Option 3: New elections
Elections are the most democratic option, although they do not necessarily promote stability or lead to inclusive outcomes.
Malaysia’s first-past-the-post electoral system reinforces a “zero sum” winner versus loser context, in which the opposition has been excluded and political polarisation fostered.
Problems remain in the fairness of the electoral process, as electoral reforms – with the exception of lowering the voting age – have yet to be properly implemented, although the professionalism of electoral administration on the part of the Electoral Commission has significantly improved.
Here too, there are three notable challenges with snap elections, that go beyond the existing issues in the electoral process.
Foremost, all political parties are weaker. The coalition process has especially weakened Harapan, as many of the parties and leaders have been delegitimised among some of the public. Harapan is largely comprised of issue-based (as opposed to grassroots parties) and as the former government, their advantage on issues has diminished. They no longer can criticise in the same way as they held power in their hands.
For Umno and PAS (with greater grassroots), they lack resources and credible national leadership. As such, these parties will primarily adopt a criticising-issues mode to mobilise.

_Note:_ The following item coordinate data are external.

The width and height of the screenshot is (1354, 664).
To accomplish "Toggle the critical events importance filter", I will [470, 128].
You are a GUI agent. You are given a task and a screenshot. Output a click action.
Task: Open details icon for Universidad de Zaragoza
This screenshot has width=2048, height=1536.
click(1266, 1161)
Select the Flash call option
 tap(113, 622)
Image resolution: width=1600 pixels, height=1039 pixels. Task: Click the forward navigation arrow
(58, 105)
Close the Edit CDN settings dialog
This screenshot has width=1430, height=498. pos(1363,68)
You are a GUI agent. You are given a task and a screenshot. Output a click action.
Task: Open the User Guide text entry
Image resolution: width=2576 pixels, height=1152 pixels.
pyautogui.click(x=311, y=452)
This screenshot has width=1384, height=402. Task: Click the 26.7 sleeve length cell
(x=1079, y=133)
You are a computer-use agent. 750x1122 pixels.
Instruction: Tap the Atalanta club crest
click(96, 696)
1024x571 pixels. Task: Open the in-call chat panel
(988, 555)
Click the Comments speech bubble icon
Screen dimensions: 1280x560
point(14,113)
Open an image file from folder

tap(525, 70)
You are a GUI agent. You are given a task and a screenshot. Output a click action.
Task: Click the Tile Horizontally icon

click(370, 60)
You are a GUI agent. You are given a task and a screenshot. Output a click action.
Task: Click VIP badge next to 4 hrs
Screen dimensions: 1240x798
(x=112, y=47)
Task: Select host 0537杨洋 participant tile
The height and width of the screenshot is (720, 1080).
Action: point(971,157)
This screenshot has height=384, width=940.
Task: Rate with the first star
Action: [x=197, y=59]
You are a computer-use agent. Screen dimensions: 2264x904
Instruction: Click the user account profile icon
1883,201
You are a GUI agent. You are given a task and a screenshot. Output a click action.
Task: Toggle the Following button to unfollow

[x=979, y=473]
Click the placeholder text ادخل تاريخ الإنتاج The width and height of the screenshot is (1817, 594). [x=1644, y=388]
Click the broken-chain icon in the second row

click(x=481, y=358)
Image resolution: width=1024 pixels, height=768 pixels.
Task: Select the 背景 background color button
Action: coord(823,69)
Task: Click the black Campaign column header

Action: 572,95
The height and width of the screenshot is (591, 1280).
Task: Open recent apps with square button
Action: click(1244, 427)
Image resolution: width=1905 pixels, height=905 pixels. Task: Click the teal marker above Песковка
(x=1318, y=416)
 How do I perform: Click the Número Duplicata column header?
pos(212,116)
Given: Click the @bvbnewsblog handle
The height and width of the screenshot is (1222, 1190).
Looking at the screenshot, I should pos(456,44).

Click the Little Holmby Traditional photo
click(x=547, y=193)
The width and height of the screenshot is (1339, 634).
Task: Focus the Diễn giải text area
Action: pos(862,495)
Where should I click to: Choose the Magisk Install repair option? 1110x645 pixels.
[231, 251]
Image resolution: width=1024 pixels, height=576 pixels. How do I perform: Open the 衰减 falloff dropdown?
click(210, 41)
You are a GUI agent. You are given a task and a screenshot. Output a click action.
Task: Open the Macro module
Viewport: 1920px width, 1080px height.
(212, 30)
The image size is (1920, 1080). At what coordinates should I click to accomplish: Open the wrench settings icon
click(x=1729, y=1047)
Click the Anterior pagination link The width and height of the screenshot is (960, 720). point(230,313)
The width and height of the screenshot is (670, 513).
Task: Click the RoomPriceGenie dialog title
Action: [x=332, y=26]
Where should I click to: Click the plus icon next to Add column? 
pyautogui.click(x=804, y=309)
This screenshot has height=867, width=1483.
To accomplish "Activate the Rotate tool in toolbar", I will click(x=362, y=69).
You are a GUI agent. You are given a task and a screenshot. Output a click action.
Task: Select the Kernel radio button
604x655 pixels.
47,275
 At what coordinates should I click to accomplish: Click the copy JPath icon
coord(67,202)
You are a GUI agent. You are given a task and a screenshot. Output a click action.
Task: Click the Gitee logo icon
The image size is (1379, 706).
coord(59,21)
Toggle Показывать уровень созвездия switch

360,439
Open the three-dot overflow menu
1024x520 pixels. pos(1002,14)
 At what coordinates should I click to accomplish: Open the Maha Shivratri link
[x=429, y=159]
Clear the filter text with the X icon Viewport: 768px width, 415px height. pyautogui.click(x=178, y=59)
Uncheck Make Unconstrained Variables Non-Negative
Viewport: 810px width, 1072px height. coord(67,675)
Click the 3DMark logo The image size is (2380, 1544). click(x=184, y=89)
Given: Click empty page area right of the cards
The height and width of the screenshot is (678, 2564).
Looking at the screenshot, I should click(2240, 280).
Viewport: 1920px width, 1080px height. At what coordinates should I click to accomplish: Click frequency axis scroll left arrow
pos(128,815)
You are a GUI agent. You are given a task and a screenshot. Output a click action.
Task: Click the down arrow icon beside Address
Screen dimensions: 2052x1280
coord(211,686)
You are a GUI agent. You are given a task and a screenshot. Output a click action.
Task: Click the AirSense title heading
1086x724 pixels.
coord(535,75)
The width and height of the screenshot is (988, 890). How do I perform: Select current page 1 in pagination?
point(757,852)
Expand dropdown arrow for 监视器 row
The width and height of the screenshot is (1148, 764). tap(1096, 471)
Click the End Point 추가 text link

If elections are called, expect an attacking campaign.
Second, for all sides of the political divide, identity politics will permeate. Following the post-GE14 environment, there has been a heightened use of race and religion (in a context where this is already high). This sort of negative campaigning has the potential to further fray the country’s social fabric.
The question of who protects and represents the Malay majority and non-Malay minorities remains a pressing concern mobilised directly and indirectly by political parties. In East Malaysia, state nationalism continues to be the dominant messaging. Contending dreams for Malaysia as a nation will be at stake with differences over representation and inclusion.
Third, is the issue of reform – arguably the main driver of calls for electoral change in Malaysian politics for nearly two decades. The composition and direction for reform are less clear as there have been contradictory responses on governance and increased democratic openness. No question, with Umno out of office and desperate to return to power, there will be highly mobilised interests fostering resistance to any further changes.
Finding the positivity will be difficult – a real challenge to mobilise hope with the dominant mode “against” others rather than for the nation. Keep in mind, many Malaysians are fed up with their political leaders – across the political parties. This political turmoil has severely damaged trust for political leaders.
Any new elections – GE15 – will result in Malaysians continuing to look inward, and the outcome may not be what many of the political actors want. There is no guarantee that the outcomes will lead to political resolution among the actors, and, importantly, turn leaders away from politics to governing the country, to solving the challenges facing the Malaysian people.
These three options are indeed less than ideal, especially as Malaysia faces greater global and regional economic insecurity. Ordinary Malaysians and many businesses are struggling in these uncertain times. There is a growing sense of feeling trapped – imprisoned – by the constraints of the political options ahead.
The possibility of new options – a different led unity government, a compromise among the key current contenders or new alliances – remain in the realm of the possible, as recent events show that in Malaysia anything is possible. As Malaysians wait for its leaders to consult, reason and reflect, the dilemma of how to resolve the country’s leadership continues to entrap (but not enthral) Malaysians.